Home Page › Home › Our Heritage
Scottish Silversmiths
Specialising in antique silverware and silver repair, we can trace our silver roots back to 1497.The Hammermen of Glasgow were already an influential and affluent trade of the Burgess, before it became a city. The Hammermen, whose motto remains “By hammer in hand all arts do stand” were incorporated in 1536 to protect their members from infiltrators and to establish a standard of workmanship. In the hundreds of years since incorporation, Glasgow’s Hammermen produced some fine pieces of silvermith work which still occasionally come into the Morrison-Ignatieff workshop for repair.
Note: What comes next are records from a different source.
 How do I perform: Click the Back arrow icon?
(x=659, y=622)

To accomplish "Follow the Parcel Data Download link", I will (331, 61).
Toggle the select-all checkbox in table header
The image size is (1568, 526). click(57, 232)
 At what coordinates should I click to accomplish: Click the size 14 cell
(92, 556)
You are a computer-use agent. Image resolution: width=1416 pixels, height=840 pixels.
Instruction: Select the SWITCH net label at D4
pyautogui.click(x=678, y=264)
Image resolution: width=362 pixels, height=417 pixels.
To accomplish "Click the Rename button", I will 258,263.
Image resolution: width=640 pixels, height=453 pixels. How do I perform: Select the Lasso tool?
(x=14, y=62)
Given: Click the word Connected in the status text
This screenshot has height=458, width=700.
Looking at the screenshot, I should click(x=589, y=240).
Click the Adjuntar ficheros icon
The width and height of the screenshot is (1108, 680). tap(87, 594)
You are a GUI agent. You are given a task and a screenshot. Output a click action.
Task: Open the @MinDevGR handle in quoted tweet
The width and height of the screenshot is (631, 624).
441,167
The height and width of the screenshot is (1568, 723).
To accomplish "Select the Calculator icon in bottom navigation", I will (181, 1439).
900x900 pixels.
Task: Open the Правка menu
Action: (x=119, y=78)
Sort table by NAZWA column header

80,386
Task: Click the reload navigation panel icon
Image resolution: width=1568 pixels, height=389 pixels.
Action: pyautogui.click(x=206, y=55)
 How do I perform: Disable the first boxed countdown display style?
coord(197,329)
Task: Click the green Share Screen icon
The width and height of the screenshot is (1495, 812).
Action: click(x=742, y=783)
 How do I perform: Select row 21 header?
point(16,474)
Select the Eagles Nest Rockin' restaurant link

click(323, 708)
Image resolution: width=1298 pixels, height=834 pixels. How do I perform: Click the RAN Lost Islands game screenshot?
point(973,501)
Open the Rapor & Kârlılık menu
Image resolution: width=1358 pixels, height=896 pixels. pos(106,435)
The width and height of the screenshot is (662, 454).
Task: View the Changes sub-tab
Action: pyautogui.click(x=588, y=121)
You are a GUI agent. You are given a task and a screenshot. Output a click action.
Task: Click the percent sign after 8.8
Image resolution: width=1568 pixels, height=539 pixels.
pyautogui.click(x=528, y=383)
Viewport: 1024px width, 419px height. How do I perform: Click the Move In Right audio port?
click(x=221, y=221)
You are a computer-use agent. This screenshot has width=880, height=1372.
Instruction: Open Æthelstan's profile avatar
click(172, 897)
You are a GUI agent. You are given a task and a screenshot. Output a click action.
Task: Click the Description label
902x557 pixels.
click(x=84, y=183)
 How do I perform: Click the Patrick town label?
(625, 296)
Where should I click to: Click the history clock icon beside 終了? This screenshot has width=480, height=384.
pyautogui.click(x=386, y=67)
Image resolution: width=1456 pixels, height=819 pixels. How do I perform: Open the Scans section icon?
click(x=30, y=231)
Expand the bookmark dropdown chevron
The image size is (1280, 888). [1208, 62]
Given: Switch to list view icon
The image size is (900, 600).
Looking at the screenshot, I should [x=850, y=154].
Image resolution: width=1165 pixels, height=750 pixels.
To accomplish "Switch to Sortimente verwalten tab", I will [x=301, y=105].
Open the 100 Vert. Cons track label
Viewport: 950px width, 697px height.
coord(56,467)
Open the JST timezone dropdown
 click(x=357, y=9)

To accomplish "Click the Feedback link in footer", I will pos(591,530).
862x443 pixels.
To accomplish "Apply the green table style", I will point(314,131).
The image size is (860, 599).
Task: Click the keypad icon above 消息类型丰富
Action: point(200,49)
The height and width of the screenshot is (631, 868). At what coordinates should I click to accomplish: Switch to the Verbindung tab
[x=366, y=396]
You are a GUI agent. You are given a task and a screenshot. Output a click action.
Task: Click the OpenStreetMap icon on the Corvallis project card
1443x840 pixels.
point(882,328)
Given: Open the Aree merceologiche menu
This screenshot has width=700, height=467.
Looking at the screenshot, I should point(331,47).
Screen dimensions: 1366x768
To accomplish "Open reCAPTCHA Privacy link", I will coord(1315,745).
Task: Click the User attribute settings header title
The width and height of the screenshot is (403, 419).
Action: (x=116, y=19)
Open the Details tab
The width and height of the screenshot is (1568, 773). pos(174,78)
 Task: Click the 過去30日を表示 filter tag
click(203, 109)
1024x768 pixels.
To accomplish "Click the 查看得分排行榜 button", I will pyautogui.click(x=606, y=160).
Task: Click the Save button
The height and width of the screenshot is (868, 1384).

One of Morrison-Ignatieff silversmiths ancestors was William M.Duncan who in the late 1920′s left his employer ,”Fettes” at Parliamentary Road, Townhead, to set up his own silversmith business, eventually moving to 119 Virginia Place. For a few decades, another of Fettes’ apprentices’ Harry Falconer set up business in Cowcaddens, avoiding direct competition by specialising in church silverware. Morrison-Ignatieff now houses a collection of drawings, some of Mr.Duncan’s and some even earlier, as well as Alf Walker’s chasings of Glasgow patterns used to carry out significant silver commissions for the city, its churches, and its regimental silverware. Alf Walker was an independent Chaser who in his career worked on the Scottish Crown and was often employed by Mr.Duncan until his retirement in the 1950′s. The silversmith workshop also retains his collection of silversmith chasing tools.
Mr Duncan passed the silversmith business to his former apprentice Murdoch Fletcher in 1955, who took on a partner Bob Angell, thus creating Angell & Fletcher. Bob Angell was an excellent box maker trained in London. One of Angell & Fletcher’s silver commissions was the “Silver Spear of Peace” for JoMo Kenyatta.